The electron beam can expose the photoresist either through a mask, or it can be guided over the photoresist in a raster-scan or vector-scan method to generate the desired pattern. Such electron beam lithography systems are described, e.g. in U.S. Pat. Nos. 3,644,700, 3,866,013, 3,875,415, 3,876,883, and 4,056,730.
An undesirable effect in electron-beam lithography is exposure by backscattered electrons. This results in nonuniform developing of exposed resist areas, depending on the shape and interrelation of the generated patterns. Fine lines, for example, tend to be underdeveloped and gaps between exposed areas tend to become smaller than desired. Conversely, in corners or in the center of wide lines, some overdeveloping occurs, which is also designated as blooming. The undesired exposure by backscattered electrons and the resulting non-uniform developing are generally called "proximity effects" because they occur in the proximity of the areas exposed by the electron beam (which causes the backscattered electrons). The amount or intensity of the backscattering depends on the thickness and composition of the photoresist layer and on the substrate material, and its distribution is dependent on shapes or topological detail. Proximity effects may occur intrashape, for example, within a single line if it is wide enough or makes turns, or they may occur intershape, that is, electron beam exposure for one line may have an influence on the exposure extent of a line located in close proximity but covered by the electron beam earlier or later (in another scan pass).

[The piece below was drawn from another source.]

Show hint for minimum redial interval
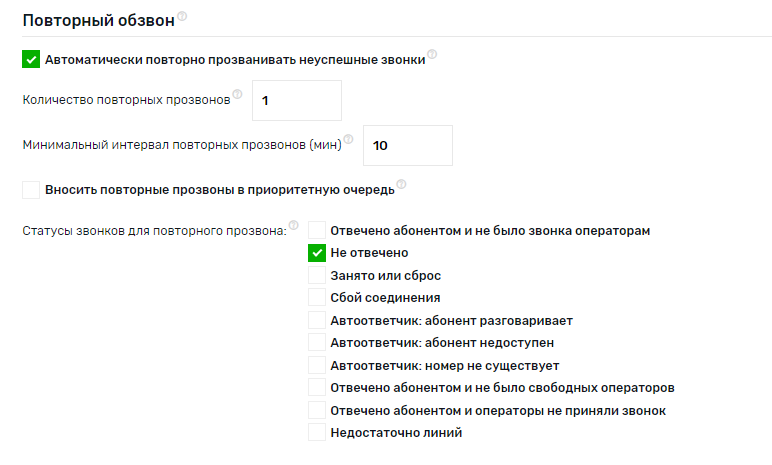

Methods have been suggested and are used by which proximity effects in electron beam lithography can be reduced or eliminated. Such methods were disclosed in following publications:
M. Parikh: "Proximity effects in Electron Lithography: Magnitude and Correction Techniques", IBM J. of Res. and Dev., Vol. 24, No. 4, July 1980, pp. 438-451.
W. D. Grobman et al: "Proximity Correction Enhancements for 1-.mu.m Dense Circuits", IBM J. of Res. and Dev., Vol. 24, No. 5, September 1980, pp. 537-544.

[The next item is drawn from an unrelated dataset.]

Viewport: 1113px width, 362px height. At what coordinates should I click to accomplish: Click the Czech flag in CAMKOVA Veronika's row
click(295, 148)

T. P. Chang et al: "Partitioning E-Beam Data for Proximity Corrections", IBM TDB, Vol. 20, No. 9, February 1978, pp. 3809-3812.
M. Parikh: "Self-Consistent Correction of Proximity Effects in Electron-Beam Lithography", IBM TDB, Vol. 22, No. 9, February 1980, pp. 4327-4328.
E. Bretscher: "Proximity Correction in Electron Beam Lithography", IBM TDB, Vol. 23, No. 6, November 1980, p. 2541.
These methods essentially involve the following considerations. The shapes to be generated are analyzed and subdivided to obtain areas of equal backscatter electron distribution. An algorithm is used to determine, by a computer program in advance of the lithographic procedure, how an even dose distribution of electrons for the given shape can be achieved despite proximity effects. The electron beam is then controlled by the program output data in a different way than it would be controlled without correction. This may involve reduction of shapes to reduce excessive exposure by backscatter electrons, and expansion of shapes which otherwise would not be developed sufficiently in relation to other portions of a pattern. Alternatively, it may involve subdividing the shape into different areas for which different electron beam dwell times or intensities are used.
It is a disadvantage of these known methods that they need preprocessing. That is, an analysis must be made in advance of the electron beam exposure process. Furthermore, these methods are based on approximative models and rely on presumed dimension parameters which actually may be slightly different.